Possible Priors for Bayesian RAPM

DSMok1 · Post by **DSMok1** » Thu Oct 04, 2012 5:27 pm

I have been pondering the weak points of APM and RAPM, and have come to the conclusion that perhaps the best approach, with no obvious drawbacks, would be to use an informed prior (rather than a set value) using purely MPG as the independent variable. Assuming coaches are rational, they will in general play their best players more. The advantage of this approach over regressing toward a point is that low minutes players will not trend higher than mid-minutes players.

I plotted J.E.'s 12-year average RAPM vs. MPG, and got the following charts:

Please look at the better, interactive version of those charts to get more of an idea of what is going on:
http://public.tableausoftware.com/views ... Dashboard1

Here is the data on the linear regressions:

Trend Lines Model

A linear trend model is computed for sum of DRAPM given sum of MPG. The model may be significant at p <= 0.05.

Model formula: ( MPG + intercept )
Number of observations: 653
DF (degrees of freedom): 2
Residual DF: 651
SSE (sum squared error): 2175.67
MSE (mean squared error): 3.34205
R-Squared: 0.0115163
Standard error: 1.82813
p (significance): 0.0060518

A linear trend model is computed for sum of ORAPM given sum of MPG. The model may be significant at p <= 0.05.

Model formula: ( MPG + intercept )
Number of observations: 653
DF (degrees of freedom): 2
Residual DF: 651
SSE (sum squared error): 1549.59
MSE (mean squared error): 2.38033
R-Squared: 0.193412
Standard error: 1.54283
p (significance): < 0.0001

A linear trend model is computed for sum of RAPM given sum of MPG. The model may be significant at p <= 0.05.

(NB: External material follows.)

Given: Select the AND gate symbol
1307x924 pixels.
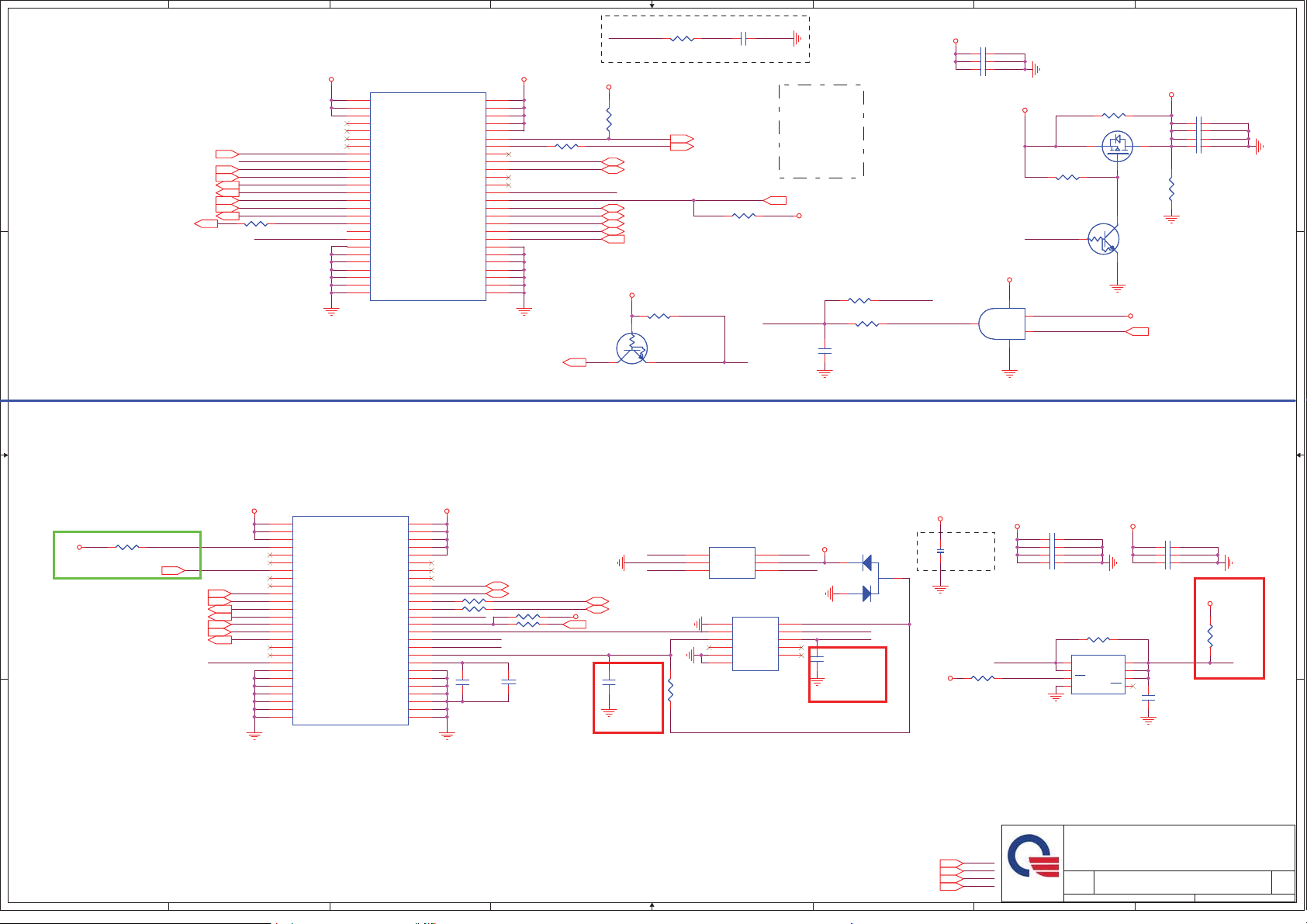Looking at the screenshot, I should coord(1001,324).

Model formula: ( MPG + intercept )
Number of observations: 653
DF (degrees of freedom): 2
Residual DF: 651
SSE (sum squared error): 2909.32
MSE (mean squared error): 4.46901
R-Squared: 0.16907
Standard error: 2.114
p (significance): < 0.0001

Individual trend lines:
Pane(r,c) p Equation
(1,1) < 0.0001 RAPM = 0.157742*MPG + -4.63461
(2,1) < 0.0001 ORAPM = 0.124976*MPG + -3.67126
(3,1) 0.0060518 DRAPM = 0.0326414*MPG + -0.955727

Crow · Post by **Crow** » Thu Oct 04, 2012 5:36 pm

Nearly all the correlation with minutes coming from offensive RAPM, very little from defensive RAPM. Not surprising given that coaches are aware of standard boxscore statistics with provide a fairly good view of offensive impact (but not total) and probably are not paying much or any attention generally to defensive RAPM or defensive RAPM that contrasts from the message of boxscore defensive statistics. I don't know how much awareness on average they have or regard for position counterpart offensive statistics (their own defensive stats).

bbstats · Post by **bbstats** » Fri Oct 05, 2012 4:55 pm

Seems to reinforce the notion that coaches don't sub in players optimally for defense.

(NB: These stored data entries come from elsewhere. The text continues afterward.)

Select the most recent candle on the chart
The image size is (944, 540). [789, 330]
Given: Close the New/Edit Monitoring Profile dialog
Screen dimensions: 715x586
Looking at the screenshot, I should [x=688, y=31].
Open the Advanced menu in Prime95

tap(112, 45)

And if that wasn't an official notion until now, may it be known as such.

DSMok1 · Post by **DSMok1** » Mon Oct 08, 2012 10:59 am

bbstats wrote:Seems to reinforce the notion that coaches don't sub in players optimally for defense.

And if that wasn't an official notion until now, may it be known as such.

This is also the case for baseball offense vs. defense. If the talent spread is wider on O than D (and quality more easily measured as well), then this is the distribution that you would expect to see.

schtevie · Post by **schtevie** » Mon Oct 08, 2012 12:36 pm

Daniel, I (and I expect others) would profit were you to offer a brief discussion of the relevant criteria (and tradeoffs) for selecting the "best" possible prior for (R)APM.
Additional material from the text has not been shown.